## [Document extract]

This is where Fischer throws the baby out with the bathwater. He has bad design.

I'm surprised the Uncle Bob didn't pick up on this, and instead focused (rightly) on Fischer's points about cost side of not writing Unit Tests, which devolved (wrongly) into a rant about not writing tests at all.

TDD is the way to go (one should flip the bit for that), but Unit Tests are not always beneficial (eg: for Adapters) and can bring little ROI and instead the Integration Tests should be written first, with the Adapter being implemented to pass those tests. Having said that if you're throwing Unit Tests out all together you've got a seriously flawed design.

Tuesday, November 29, 2011

Eclipse moving forwards

Most Java devs (and others too) have a love/hate relationship with Eclipse. Many a flame war debate has been had on the subject.

From my own personal experience, I think Eclipse is moving forwards in the right direction. Helios and Indigo both feel snappier, and the installation/upgrading of plugins is easier.

I had to upgrade my work instance of Eclipse and even though there were conflicting versions of different plugins, it was easier to resolve than in previous versions of Eclipse.

Some of the other language editors could do with some love (PHP for example) but overall I'm finding my productivity is increasing with the later versions of Eclipse and I have to wrestle with it less.

Wednesday, June 22, 2011

Server configuration with Mercurial

I've been playing a lot lately with Mercurial, and in my opinion it's the best SCM around. I also have been administering some of my servers (actually Rackspace VMs) and ran into the age old problem that sys admins have had; keeping the server config synchronised.

The problem in a nutshell is that you install a set of applications (through yum or apt-get or whatever) and configure them. However you run into the problem of config propagation, versioning/history, rolling back to a known configuration, etc. I've seen a few sys admins roll their own solution, usually involving rsync and a lot of logging.

My solution was to use Hg to do all the heavy lifting, with a wrapper bash script that I knocked up very quickly that invokes Hg to version configuration files. It maintains knowledge about where the file came from by copying the file to be relative to the repository directory. For example if a user was to edit /etc/hosts the file will reside in the repository at $REPOS_HOME/etc/hosts

How it works is that you run
$ editconf <file>
the script does the following.

  1. Resolves the absolute path of a file (using a realpath bash script that a friend knocked up)

  2. Checks if the file exists in the repository


    1. If the file doesn't exist the file is copied and added to the repository


  3. Drops through to the users editor (defaults to vim)

  4. Copies the file to the repository when the user exits the editor

  5. Attempts to commit the file


If the user is created for the first time (ommitting the initial check), the script is smart enough to add it first. Mistakes are fixed by leaving an empty commit message (most SCMs wont commit of course), and reverting the file.

Branches can be made, merged, and state can be pushed around various servers with very little effort.

I mentioned this approach to some people and they thought it was a nifty idea and asked me to share my scripts. They can be found on BitBucket under the nesupport[1] SysTools project. They're licensed under the MPL, and since they were knocked up in a hurry patches/feedback are always welcome. Further instructions are found in the scripts themselves (if further action is required).

Further work could include the automated sharing of repository state (cron job) and synchronising what's in the repo with what's on the filesystem.

[1] The code was developed for a project I'm working on with somebody else who agreed to open source our sys admin scripts, of which editconf is a part.

## [Tasks to perform]
1. In the blog excerpt, which editor does the editconf script open by default?
2. Reproduce word for word the stretch of the blog excerpt from "Some of the" through "with it less.".
The listing that comes next is separate material with no connection to the blog excerpt.

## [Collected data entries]
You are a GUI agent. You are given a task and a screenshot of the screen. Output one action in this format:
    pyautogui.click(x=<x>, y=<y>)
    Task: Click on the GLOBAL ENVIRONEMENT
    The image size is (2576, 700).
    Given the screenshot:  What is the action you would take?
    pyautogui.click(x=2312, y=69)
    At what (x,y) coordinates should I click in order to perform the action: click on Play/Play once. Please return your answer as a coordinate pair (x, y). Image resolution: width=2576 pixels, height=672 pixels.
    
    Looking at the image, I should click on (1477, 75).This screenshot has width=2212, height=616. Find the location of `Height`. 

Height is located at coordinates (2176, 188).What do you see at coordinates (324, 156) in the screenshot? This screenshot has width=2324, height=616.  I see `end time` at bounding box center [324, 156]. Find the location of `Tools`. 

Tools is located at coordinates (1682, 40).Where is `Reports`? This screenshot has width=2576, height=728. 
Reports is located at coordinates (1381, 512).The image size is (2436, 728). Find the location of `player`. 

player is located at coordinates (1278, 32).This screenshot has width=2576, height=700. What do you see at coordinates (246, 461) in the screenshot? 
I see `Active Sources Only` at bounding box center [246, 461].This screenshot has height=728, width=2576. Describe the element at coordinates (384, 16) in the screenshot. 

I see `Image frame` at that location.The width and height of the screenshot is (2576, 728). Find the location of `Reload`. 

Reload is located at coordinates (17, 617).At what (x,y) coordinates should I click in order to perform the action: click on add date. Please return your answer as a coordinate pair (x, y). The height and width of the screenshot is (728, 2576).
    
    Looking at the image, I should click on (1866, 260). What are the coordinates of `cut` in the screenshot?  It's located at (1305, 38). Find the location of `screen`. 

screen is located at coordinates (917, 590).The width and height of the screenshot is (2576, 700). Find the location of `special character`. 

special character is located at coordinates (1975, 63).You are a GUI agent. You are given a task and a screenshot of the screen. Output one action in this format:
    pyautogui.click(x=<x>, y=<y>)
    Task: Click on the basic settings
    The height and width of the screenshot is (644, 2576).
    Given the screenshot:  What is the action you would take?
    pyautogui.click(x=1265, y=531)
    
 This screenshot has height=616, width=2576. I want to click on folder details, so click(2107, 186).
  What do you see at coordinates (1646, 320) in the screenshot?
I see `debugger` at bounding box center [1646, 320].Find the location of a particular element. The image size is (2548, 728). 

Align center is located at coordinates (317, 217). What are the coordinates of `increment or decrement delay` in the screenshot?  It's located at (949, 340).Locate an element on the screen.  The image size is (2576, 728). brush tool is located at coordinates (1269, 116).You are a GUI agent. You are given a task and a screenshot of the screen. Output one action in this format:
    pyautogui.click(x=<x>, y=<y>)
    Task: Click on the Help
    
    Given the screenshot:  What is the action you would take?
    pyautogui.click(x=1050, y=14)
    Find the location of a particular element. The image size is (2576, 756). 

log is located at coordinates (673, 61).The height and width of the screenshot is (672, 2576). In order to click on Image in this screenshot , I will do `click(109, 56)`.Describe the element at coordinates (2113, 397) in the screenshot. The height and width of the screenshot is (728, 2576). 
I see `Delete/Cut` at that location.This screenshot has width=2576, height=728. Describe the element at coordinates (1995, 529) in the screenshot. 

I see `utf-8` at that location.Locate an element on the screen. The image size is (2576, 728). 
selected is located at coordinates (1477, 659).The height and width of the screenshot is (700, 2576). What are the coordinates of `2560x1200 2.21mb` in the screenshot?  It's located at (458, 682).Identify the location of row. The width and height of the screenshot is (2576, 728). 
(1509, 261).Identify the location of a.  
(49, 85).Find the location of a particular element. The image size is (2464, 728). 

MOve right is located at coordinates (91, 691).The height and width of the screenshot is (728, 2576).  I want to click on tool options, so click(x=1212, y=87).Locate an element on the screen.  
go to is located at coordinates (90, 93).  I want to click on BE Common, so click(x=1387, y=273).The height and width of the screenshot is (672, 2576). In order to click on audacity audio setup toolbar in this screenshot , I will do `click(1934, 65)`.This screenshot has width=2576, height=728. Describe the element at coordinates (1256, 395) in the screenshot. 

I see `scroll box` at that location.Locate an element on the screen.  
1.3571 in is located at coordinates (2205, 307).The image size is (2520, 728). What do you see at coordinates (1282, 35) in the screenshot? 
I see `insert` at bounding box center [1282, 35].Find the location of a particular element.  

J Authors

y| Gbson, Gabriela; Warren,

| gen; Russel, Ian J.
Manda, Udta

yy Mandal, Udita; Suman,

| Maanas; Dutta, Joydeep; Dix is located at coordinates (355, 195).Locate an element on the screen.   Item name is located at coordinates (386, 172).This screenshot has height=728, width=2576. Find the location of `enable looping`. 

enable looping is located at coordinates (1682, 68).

## [List of solutions]
1. Vim.

2.
Some of the other language editors could do with some love (PHP for example) but overall I'm finding my productivity is increasing with the later versions of Eclipse and I have to wrestle with it less.